Source data

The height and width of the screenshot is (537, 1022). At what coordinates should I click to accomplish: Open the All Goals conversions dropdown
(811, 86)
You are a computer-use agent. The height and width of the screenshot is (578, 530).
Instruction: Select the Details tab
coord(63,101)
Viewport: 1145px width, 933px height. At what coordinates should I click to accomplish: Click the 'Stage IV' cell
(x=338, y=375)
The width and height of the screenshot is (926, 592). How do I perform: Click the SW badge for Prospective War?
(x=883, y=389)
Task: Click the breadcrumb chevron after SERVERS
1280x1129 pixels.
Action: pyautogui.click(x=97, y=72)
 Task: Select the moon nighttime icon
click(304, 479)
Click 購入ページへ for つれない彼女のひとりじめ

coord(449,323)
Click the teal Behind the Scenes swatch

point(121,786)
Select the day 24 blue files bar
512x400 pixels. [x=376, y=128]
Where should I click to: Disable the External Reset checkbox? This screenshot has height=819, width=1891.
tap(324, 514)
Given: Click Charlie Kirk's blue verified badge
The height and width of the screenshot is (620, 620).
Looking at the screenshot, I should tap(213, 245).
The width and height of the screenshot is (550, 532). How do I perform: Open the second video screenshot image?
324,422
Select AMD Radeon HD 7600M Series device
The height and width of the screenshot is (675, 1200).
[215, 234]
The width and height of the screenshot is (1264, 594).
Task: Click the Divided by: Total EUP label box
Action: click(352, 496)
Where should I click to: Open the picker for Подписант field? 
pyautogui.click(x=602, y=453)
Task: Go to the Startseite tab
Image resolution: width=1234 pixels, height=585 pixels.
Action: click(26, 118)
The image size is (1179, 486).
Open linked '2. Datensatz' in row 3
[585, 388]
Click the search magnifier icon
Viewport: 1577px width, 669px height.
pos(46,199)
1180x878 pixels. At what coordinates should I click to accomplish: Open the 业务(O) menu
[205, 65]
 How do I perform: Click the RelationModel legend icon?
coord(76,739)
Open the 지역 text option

** Required work **
From the line containing "Where should I click to: Open" to the final line of the data, repeat each line exactly. Include both ends.

** Result for this exercise **
Where should I click to: Open the picker for Подписант field? 
pyautogui.click(x=602, y=453)
Task: Go to the Startseite tab
Image resolution: width=1234 pixels, height=585 pixels.
Action: click(26, 118)
The image size is (1179, 486).
Open linked '2. Datensatz' in row 3
[585, 388]
Click the search magnifier icon
Viewport: 1577px width, 669px height.
pos(46,199)
1180x878 pixels. At what coordinates should I click to accomplish: Open the 业务(O) menu
[205, 65]
 How do I perform: Click the RelationModel legend icon?
coord(76,739)
Open the 지역 text option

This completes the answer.